No matter how he spoke about helping others, Sullivan committed offences against these people, almost clandestine, almost whimsical and almost unnoticed—a dollar here, a quart of oil there, a mistake in numbers that lessened your pay or a bill you paid back in agony and destitution that was not counted in your favour. Sullivan would sniff and shrug when you tried to plead your case. Or look hurt when you happened to catch him in a lie. But this was true: it could happen in any life, urban or rural. And Sullivan from the first moment he spoke to someone—as he stood in his office with a cigar in his mouth—never really hid his intention. We must, in some way, give him that.

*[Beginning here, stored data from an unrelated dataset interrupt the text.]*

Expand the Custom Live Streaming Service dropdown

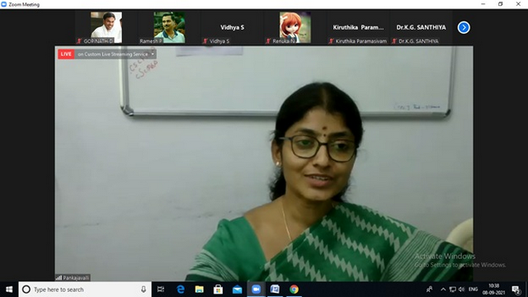coord(153,54)
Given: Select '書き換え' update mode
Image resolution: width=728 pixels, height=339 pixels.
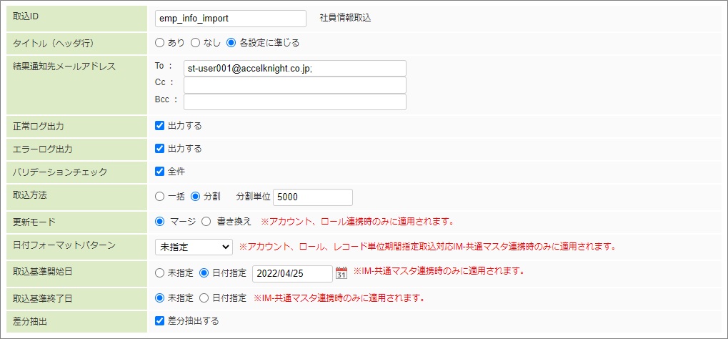Looking at the screenshot, I should tap(206, 221).
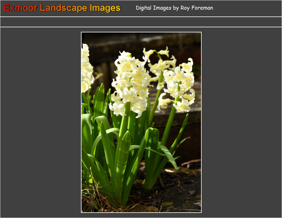The width and height of the screenshot is (282, 218).
Task: Open the white hyacinth photo
Action: (141, 122)
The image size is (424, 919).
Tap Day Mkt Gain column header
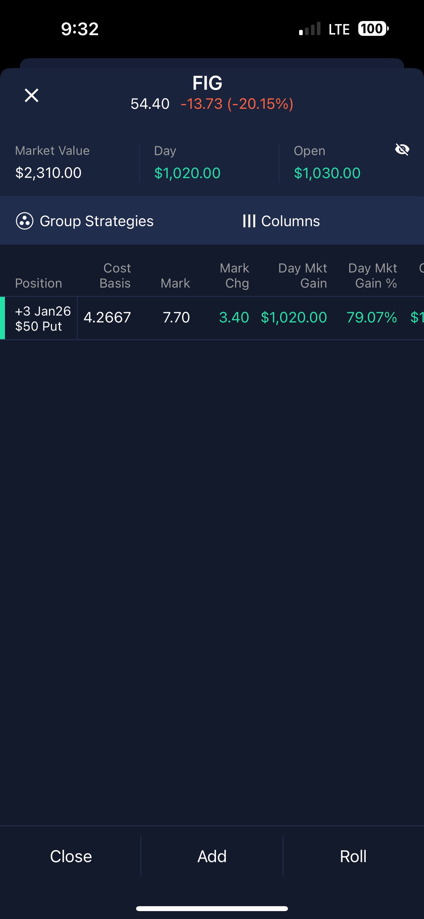302,275
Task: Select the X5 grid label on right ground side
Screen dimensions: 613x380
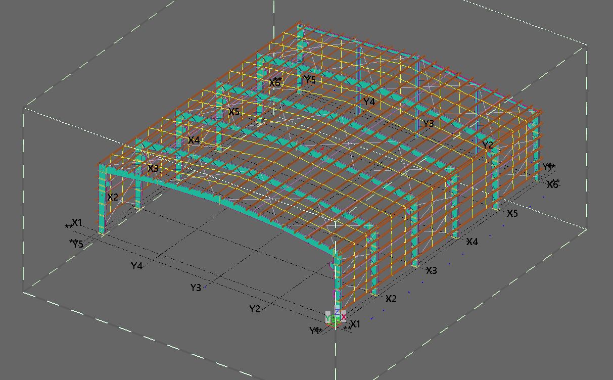Action: coord(512,213)
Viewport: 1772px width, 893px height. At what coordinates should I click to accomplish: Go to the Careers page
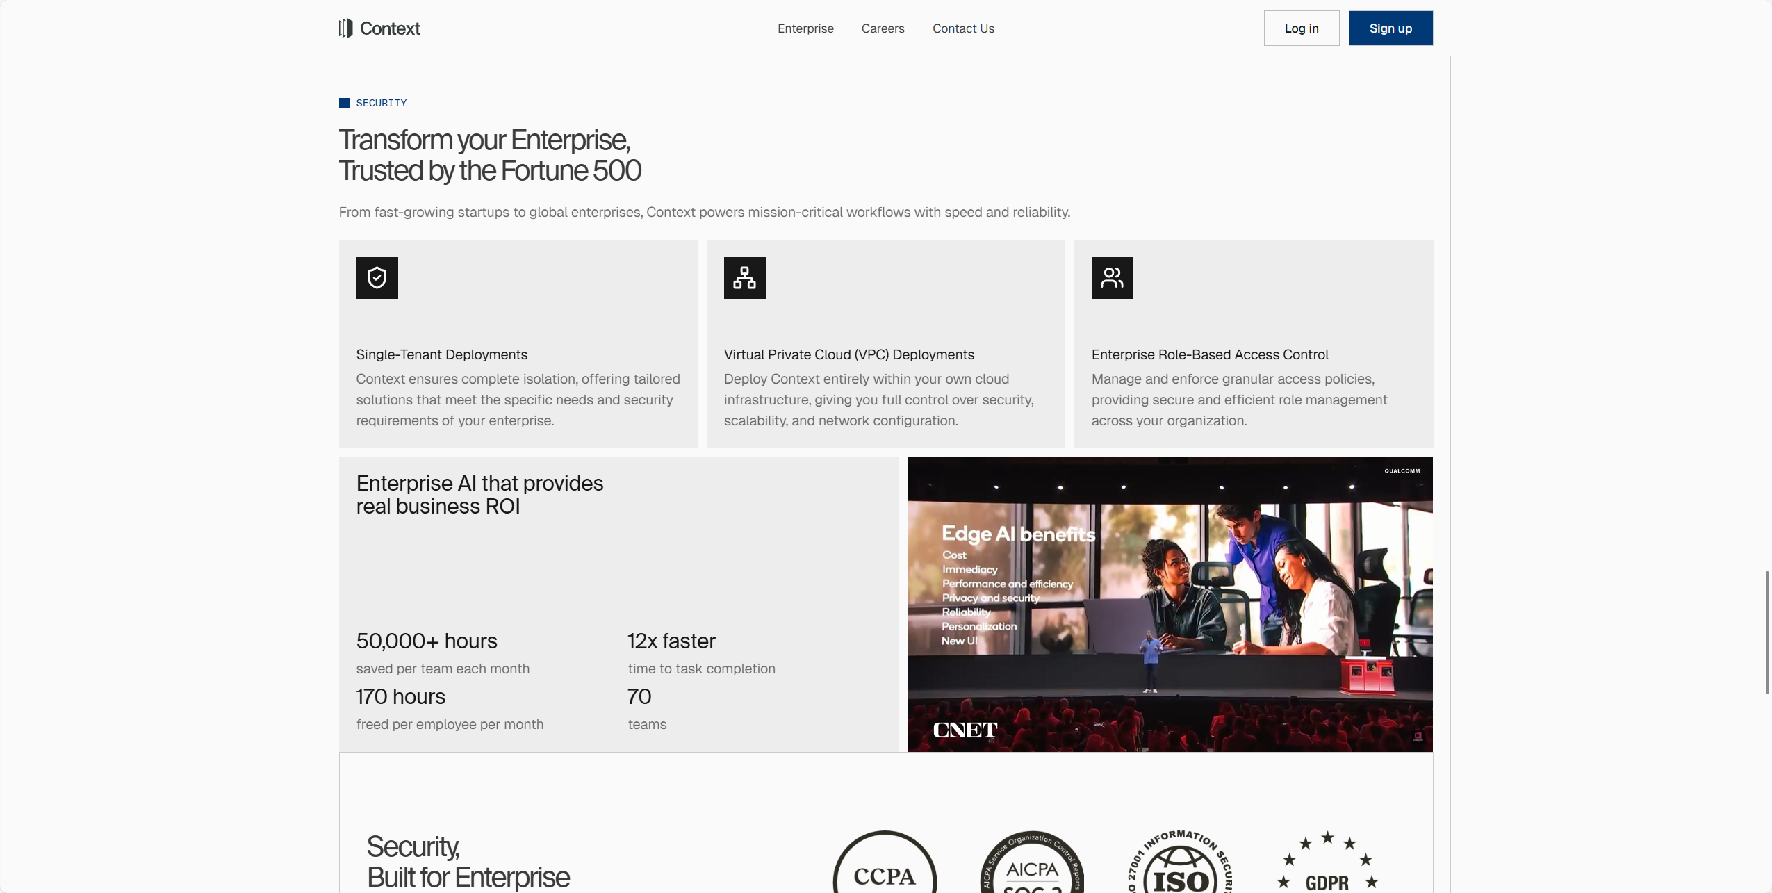coord(883,28)
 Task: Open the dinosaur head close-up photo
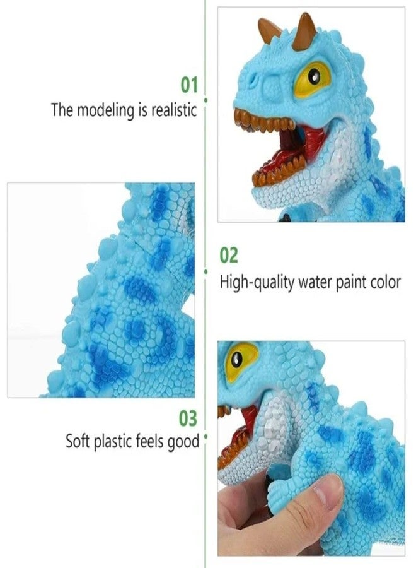point(311,114)
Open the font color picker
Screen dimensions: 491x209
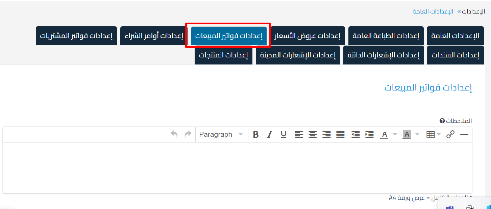(385, 134)
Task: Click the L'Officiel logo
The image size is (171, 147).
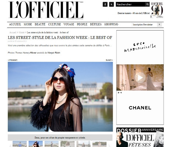Action: tap(46, 10)
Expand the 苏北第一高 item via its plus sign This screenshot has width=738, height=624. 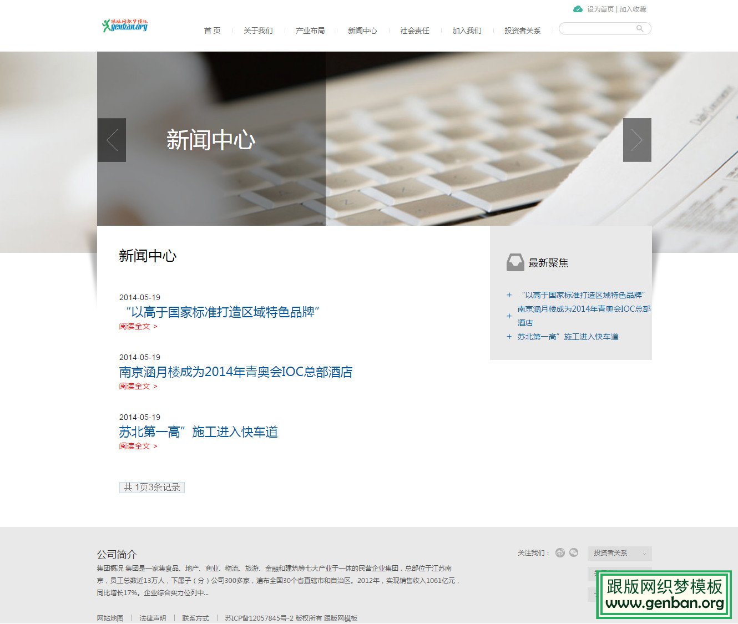point(509,337)
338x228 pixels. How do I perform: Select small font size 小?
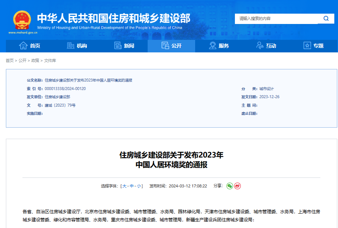click(139, 186)
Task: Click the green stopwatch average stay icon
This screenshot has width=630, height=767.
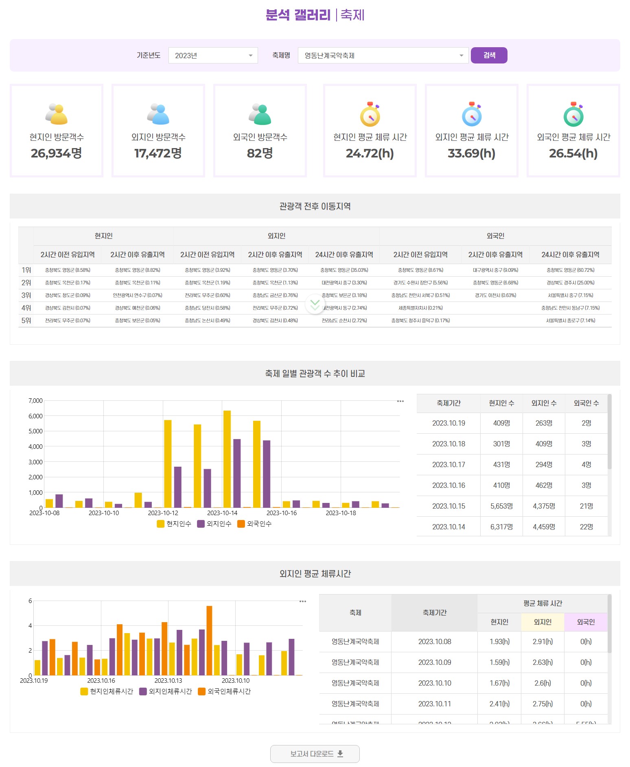Action: 573,115
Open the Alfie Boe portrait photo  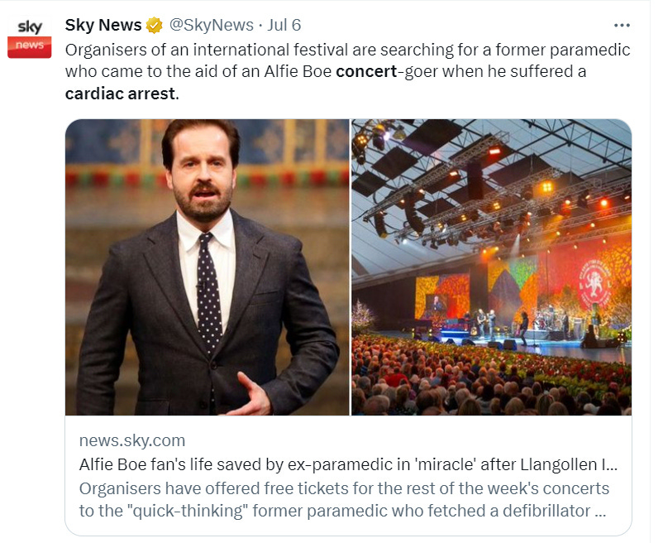(207, 267)
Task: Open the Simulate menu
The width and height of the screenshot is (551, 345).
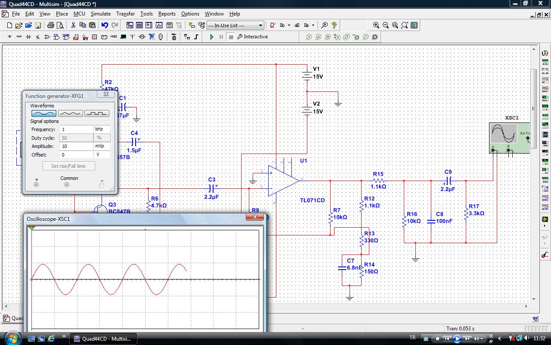Action: tap(100, 14)
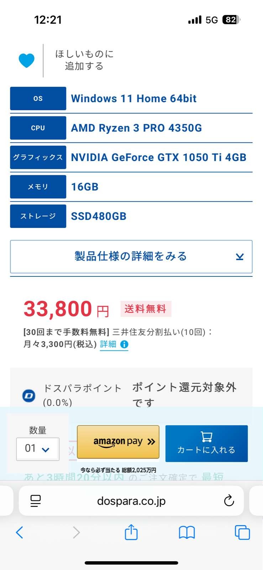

I discovered this next part of the story almost by accident—and have no reason to disbelieve or discount it. It starts out one early spring long ago, with a thousand board feet of lumber that Sullivan told Ceril Palmer he could have to redo the back of his house. But when it came time for Ceril to take it, Sullivan demanded the price be deducted from his pay. A pay that had been withheld since April 15.

“I have had enough of your lies,” Palmer said.

“I have never told a lie,” he answered, and went in and closed the office door with a quick snap of the lock.

The quick snap of the lock allowed some to think Sullivan was frightened. It was a careless assumption.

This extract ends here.